## [PROBLEM TO WORK ON]
Let the line containing "Add product with Добавить в корзину button" serve as the first line of the answer and the final line of the entries as its last, with every line between copied exactly.

── RECORDS

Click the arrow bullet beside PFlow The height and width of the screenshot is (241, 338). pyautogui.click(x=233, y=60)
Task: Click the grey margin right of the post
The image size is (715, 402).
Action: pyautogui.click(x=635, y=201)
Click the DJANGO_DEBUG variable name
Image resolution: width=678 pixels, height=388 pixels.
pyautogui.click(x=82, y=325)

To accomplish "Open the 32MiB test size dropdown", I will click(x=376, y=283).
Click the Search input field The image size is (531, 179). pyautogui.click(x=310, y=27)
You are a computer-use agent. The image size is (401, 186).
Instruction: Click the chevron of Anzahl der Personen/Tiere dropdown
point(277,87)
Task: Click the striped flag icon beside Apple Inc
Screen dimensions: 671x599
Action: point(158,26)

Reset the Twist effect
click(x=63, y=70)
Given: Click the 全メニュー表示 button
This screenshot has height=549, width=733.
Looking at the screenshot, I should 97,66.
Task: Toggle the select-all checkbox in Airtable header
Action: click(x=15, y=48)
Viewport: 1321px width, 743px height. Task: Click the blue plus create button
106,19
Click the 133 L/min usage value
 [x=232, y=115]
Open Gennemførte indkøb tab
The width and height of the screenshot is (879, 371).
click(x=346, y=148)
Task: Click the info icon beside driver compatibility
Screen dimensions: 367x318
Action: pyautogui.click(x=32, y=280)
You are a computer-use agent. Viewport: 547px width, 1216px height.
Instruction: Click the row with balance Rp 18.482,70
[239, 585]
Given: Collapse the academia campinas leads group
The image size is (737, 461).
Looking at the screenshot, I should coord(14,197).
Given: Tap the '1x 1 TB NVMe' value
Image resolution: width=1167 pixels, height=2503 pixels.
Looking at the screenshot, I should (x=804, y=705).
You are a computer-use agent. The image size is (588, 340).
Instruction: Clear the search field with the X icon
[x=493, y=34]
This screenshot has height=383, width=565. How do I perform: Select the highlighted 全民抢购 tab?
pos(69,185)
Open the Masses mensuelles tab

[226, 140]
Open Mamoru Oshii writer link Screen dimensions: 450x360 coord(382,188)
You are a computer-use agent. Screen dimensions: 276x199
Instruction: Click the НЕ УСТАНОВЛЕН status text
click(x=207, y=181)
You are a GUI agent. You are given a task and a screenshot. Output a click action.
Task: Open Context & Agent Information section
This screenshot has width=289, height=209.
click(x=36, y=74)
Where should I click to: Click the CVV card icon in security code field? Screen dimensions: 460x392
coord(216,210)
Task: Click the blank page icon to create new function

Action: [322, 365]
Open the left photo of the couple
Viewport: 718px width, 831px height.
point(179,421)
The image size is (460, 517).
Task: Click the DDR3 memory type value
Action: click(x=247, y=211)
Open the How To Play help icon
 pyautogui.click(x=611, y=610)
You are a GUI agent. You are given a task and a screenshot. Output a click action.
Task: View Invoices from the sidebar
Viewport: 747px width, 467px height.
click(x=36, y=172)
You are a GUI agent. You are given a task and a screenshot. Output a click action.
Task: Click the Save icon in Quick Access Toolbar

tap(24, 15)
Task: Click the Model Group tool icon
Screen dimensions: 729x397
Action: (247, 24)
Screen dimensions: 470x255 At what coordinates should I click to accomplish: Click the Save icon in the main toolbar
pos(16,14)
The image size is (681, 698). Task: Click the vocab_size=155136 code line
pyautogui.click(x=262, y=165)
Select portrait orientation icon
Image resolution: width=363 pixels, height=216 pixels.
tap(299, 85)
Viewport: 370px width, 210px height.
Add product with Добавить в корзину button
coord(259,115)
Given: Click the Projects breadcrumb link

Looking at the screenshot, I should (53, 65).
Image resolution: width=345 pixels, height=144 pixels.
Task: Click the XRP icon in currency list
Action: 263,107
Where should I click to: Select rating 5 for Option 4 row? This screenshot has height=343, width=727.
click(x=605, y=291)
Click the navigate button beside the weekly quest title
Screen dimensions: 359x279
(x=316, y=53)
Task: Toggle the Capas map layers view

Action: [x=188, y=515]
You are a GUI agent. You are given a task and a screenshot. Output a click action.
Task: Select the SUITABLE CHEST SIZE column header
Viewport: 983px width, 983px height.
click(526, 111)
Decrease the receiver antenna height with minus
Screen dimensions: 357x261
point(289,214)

────

## [YOUR SOLUTION]
Add product with Добавить в корзину button
coord(259,115)
Given: Click the Projects breadcrumb link

Looking at the screenshot, I should (53, 65).
Image resolution: width=345 pixels, height=144 pixels.
Task: Click the XRP icon in currency list
Action: 263,107
Where should I click to: Select rating 5 for Option 4 row? This screenshot has height=343, width=727.
click(x=605, y=291)
Click the navigate button beside the weekly quest title
Screen dimensions: 359x279
(x=316, y=53)
Task: Toggle the Capas map layers view

Action: [x=188, y=515]
You are a GUI agent. You are given a task and a screenshot. Output a click action.
Task: Select the SUITABLE CHEST SIZE column header
Viewport: 983px width, 983px height.
click(526, 111)
Decrease the receiver antenna height with minus
Screen dimensions: 357x261
point(289,214)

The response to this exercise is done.